Prefill vs Decode: The Two Phases That Shape Latency

Your prompt has 2,000 tokens. Your output has 200 tokens. Which phase dominates latency?

It depends on which phase you're talking about. LLM inference has two fundamentally different phases, and optimizing the wrong one wastes engineering effort.

The Two Phases

Prefill (also called prompt processing): The model processes your entire input prompt in parallel, computing attention across all input tokens. This builds the KV cache that decode will use.

Decode (also called generation): The model generates output tokens one at a time, each token attending to all previous tokens via the KV cache.

Request lifecycle:
[Input prompt] → [PREFILL] → [First token] → [DECODE] → [DECODE] → ... → [Done]
                    ↓              ↓             ↓
              Compute-bound    TTFT happens   Memory-bound

Different Bottlenecks

Prefill is compute-bound. You're doing massive matrix multiplications across thousands of tokens in parallel. The GPU's compute units are the bottleneck.

Decode is memory-bound. You're generating one token at a time, but each token requires reading the entire model weights and KV cache from memory. Memory bandwidth is the bottleneck.

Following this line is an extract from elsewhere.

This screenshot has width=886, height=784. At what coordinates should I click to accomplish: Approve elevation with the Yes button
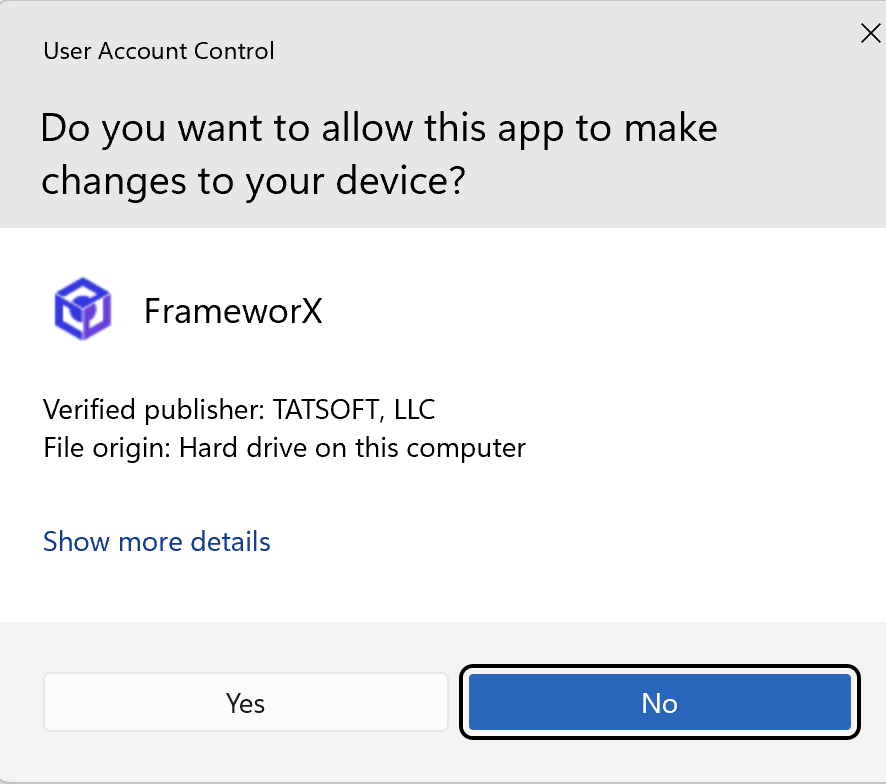246,702
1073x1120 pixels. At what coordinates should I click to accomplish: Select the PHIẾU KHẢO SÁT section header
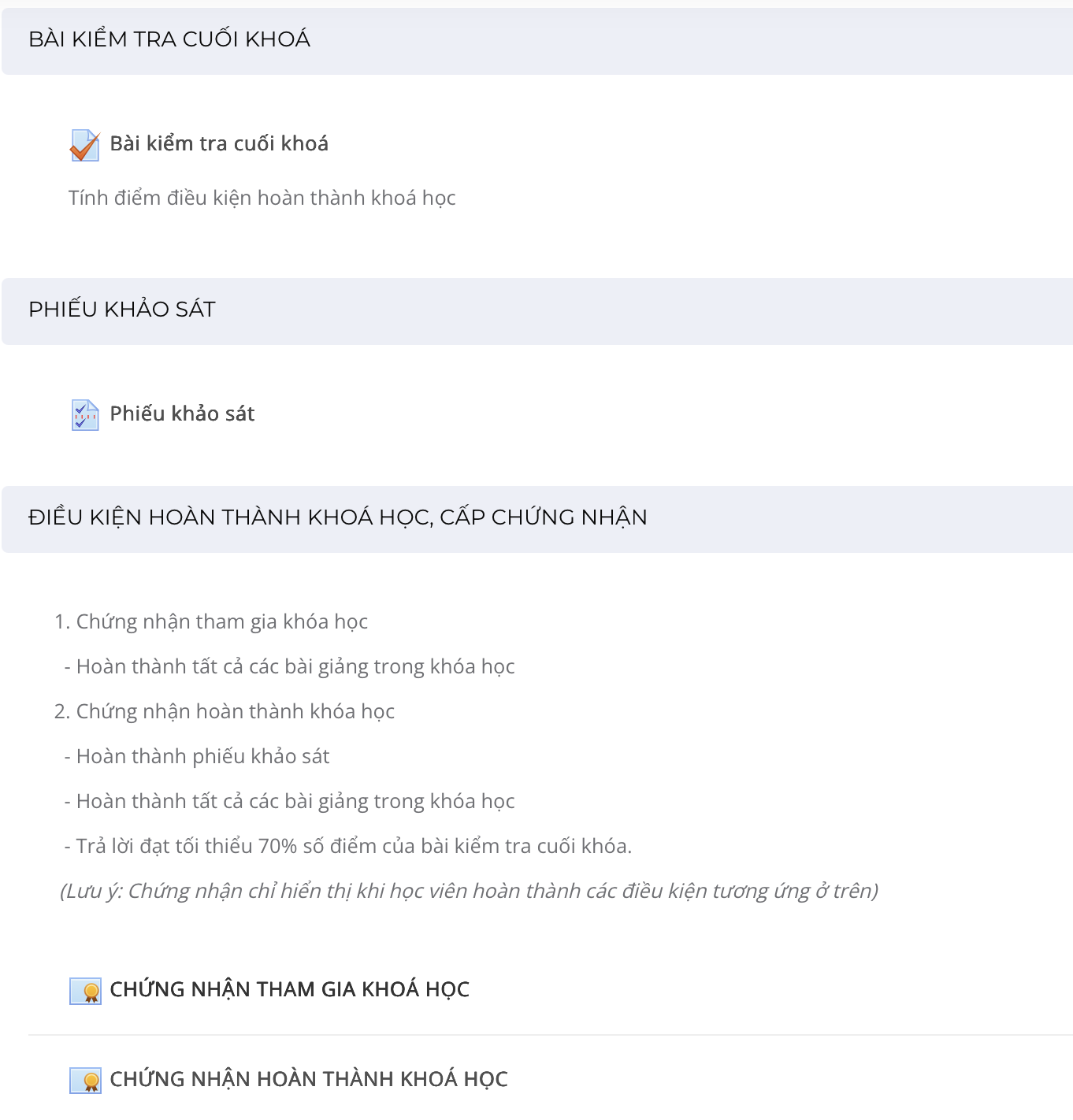pos(537,311)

This explains a counterintuitive fact: doubling your batch size during decode barely increases latency (you're already memory-bound), but doubling prompt length during prefill roughly doubles prefill time (you're compute-bound).

Measuring Each Phase

import time

def measure_phases(client, prompt: str) -> dict:
    start = time.time()

    stream = client.chat.completions.create(
        model="gpt-4",
        messages=[{"role": "user", "content": prompt}],
        stream=True
    )

    first_token_time = None
    token_count = 0

    for chunk in stream:
        if chunk.choices[0].delta.content:
            if first_token_time is None:
                first_token_time = time.time()
            token_count += 1

    end = time.time()

    prefill_time = first_token_time - start  # TTFT
    decode_time = end - first_token_time

    return {
        "prefill_ms": prefill_time * 1000,
        "decode_ms": decode_time * 1000,
        "tokens_generated": token_count,
        "ms_per_token": (decode_time * 1000) / token_count if token_count > 0 else 0
    }

Optimization Strategies Differ

For prefill optimization:

Reduce prompt length (fewer tokens = less compute)
Use prefix caching (skip redundant prefill for repeated content)
FlashAttention (more efficient attention computation)
Quantization helps less (still compute-bound)

For decode optimization:

Increase memory bandwidth (faster GPU, HBM3 vs HBM2)
Reduce model size via quantization (less memory to read)
Speculative decoding (generate multiple tokens per forward pass)
Larger batch sizes (amortize memory reads across requests)

When Each Phase Dominates

Short prompts, long outputs: Decode dominates. A 100-token prompt generating 1,000 tokens spends most time in decode.

Long prompts, short outputs: Prefill dominates. A 10,000-token document with a 50-token summary spends most time in prefill.

# Prefill-dominated workload
summarize_document(document_50k_tokens)  # 95% prefill, 5% decode

# Decode-dominated workload
write_essay(topic_100_tokens)  # 10% prefill, 90% decode

# Balanced workload
chat_with_context(history_2k_tokens)  # ~50/50

The Batching Tradeoff

This is where it gets interesting for serving systems.

During prefill, batching requests together increases latency for each individual request (more compute to do). During decode, batching requests together barely affects per-request latency (memory bandwidth was already the bottleneck).

Smart serving systems like vLLM exploit this: they batch decode steps aggressively but are more careful about prefill batching.

Practical Implications

If your users complain about slow "thinking time" (long pause before response starts), optimize prefill:

Shorten system prompts
Enable prefix caching
Consider a faster model for the prefill phase

If your users complain about slow "typing speed" (text appears slowly), optimize decode:

Use a quantized model
Ensure you're not CPU-bound on token processing
Check your streaming implementation

The phase that's slow determines the optimization that matters.